Afghanistan: L’intelligence Usa aveva avvisato Biden da tempo, ma la politica ha vinto sul pragmatismo

(di Andrea Pinto) La completa conquista dell’Afghanistan da parte dei talebani è stata “improvvisa” e “inaspettata” solo per chi, negli ultimi mesi, non ha prestato attenzione alla lenta e progressiva implosione del Paese. Il tutto è iniziato lo scorso ottobre quando il presidente degli Stati Uniti Donald Trump ha annunciato che le truppe americane avrebbero lasciato il Paese. Da quell’annuncio tutti gli analisti e gli osservatori internazionali hanno predetto quello che poi oggi si è verificato, il controllo del Paese da parte dei Talebani.
Infatti l’esodo delle famiglie afgane avviene da mesi e le recenti immagini scioccanti di uomini aggrappati agli aerei da trasporto americani, sono solo la coda di un disperata fuga dal Paese. La realtà dell’imminente presa di potere talebana è stata ampiamente letta dalle donne residenti nei grandi centri urbani che da mesi si stanno preparando al cambiamento bruciando i loro abiti occidentali e gettando via i prodotti per la cosmesi.


Nel frattempo, paesi come la Russia e il Regno Unito si sono attivamente preparati a trattare con i talebani come nuovi governanti dell’Afghanistan. Quasi cinque settimane fa, Ben Wallace, ministro della Difesa britannico ha annunciato che Londra era pronta a “lavorare con i talebani, qualora fossero saliti al potere”. Poco dopo, il ministro degli Esteri russo, Sergei Lavrov, ha definito i talebani “nuovi attori razionali” e ha avvertito il governo afghano che rischiava di perdere il controllo del paese non cercando un accordo negoziato con i militanti talebani.

Da mesi ormai, tutti i principali quotidiani asiatici hanno condotto analisi su come sarebbe stata la regione dopo il ritorno dei talebani al potere. L’India infatti da tempo si sta preparando a diventare “uno stato in prima linea contro il terrorismo dei talebani 2.0” al potere. 2.0 perchè è sotto gli occhi di tutti l’evoluzione sostanziale del gruppo sia a livello tattico che strategico con sapiente utilizzo della comunicazione nell’ambito dell’informazion warfare.
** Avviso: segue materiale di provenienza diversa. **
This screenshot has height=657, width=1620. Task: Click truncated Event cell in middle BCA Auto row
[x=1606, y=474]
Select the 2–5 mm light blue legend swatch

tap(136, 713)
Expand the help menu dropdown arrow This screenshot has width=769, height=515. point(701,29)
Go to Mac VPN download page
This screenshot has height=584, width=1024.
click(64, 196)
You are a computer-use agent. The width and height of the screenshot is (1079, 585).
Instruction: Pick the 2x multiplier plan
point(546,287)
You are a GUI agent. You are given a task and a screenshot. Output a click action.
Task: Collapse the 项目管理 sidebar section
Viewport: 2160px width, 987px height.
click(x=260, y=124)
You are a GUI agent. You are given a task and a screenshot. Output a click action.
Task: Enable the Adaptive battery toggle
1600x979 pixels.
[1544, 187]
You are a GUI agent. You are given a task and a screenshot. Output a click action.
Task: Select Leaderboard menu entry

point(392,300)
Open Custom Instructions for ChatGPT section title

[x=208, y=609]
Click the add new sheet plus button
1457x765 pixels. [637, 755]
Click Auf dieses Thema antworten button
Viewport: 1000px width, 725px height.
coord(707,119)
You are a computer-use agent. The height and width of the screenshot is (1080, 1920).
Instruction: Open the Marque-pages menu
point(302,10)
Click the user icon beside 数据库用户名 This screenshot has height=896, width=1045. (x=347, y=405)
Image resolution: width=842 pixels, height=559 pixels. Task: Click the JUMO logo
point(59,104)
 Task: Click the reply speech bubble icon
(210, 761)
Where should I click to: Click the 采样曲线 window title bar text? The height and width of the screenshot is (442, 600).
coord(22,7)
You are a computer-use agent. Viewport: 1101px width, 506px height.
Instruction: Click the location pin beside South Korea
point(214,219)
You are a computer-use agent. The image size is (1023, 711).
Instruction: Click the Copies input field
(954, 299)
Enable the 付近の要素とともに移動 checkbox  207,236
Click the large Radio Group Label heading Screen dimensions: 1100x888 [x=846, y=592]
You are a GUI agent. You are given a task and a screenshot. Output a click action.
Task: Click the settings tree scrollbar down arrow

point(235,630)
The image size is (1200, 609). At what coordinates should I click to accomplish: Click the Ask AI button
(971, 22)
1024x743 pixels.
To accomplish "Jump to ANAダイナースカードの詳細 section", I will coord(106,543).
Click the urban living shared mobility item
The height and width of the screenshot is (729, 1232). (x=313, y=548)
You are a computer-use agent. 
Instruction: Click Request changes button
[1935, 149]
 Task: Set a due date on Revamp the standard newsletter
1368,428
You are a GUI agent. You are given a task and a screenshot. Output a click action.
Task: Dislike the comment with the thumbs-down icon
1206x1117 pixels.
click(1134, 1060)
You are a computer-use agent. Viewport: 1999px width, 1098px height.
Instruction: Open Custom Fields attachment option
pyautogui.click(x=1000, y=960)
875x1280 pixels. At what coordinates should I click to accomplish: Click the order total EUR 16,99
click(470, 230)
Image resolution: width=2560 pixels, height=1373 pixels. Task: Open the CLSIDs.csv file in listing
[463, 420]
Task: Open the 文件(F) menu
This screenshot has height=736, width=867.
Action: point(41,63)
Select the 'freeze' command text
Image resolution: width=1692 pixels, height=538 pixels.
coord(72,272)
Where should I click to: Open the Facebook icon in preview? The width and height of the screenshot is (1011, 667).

Ogni Paese nelle immediate vicinanze dell’Afghanistan ha rinforzato le truppe in previsione della caduta di Kabul e di altri importanti centri urbani in tutto l’Afghanistan. Anche le Nazioni Unite avevano avvertito già il 22 luglio scorso che i talebani stavano guadagnando rapidamente terreno in tutto l’Afghanistan. Il 23 luglio, il direttore della CIA – Central Intelligence Agency – William Burns, secondo i vari rapporti dei suoi analisti, ha affermato che i talebani erano “militarmente più forti del 2001”, riconoscendo la possibilità che “il governo afghano sarebbe potuto cadere con l’avanzata dei talebani, in seguito al dispiegamento delle truppe Usa”. Il 22 luglio, il generale Mark Milley, presidente del Joint Chiefs of Staff, ha avvertito la politica statunitense della possibilità di una completa conquista dell’Afghanistan da parte dei talebani. Anche l’ex generale David Petraeus ha avvertito che senza la presenza delle truppe americane, le forze armate afgane avrebbero abbandonato le loro postazioni, sarebbero fuggite dai talebani, si sarebbero arrese senza sparare un colpo.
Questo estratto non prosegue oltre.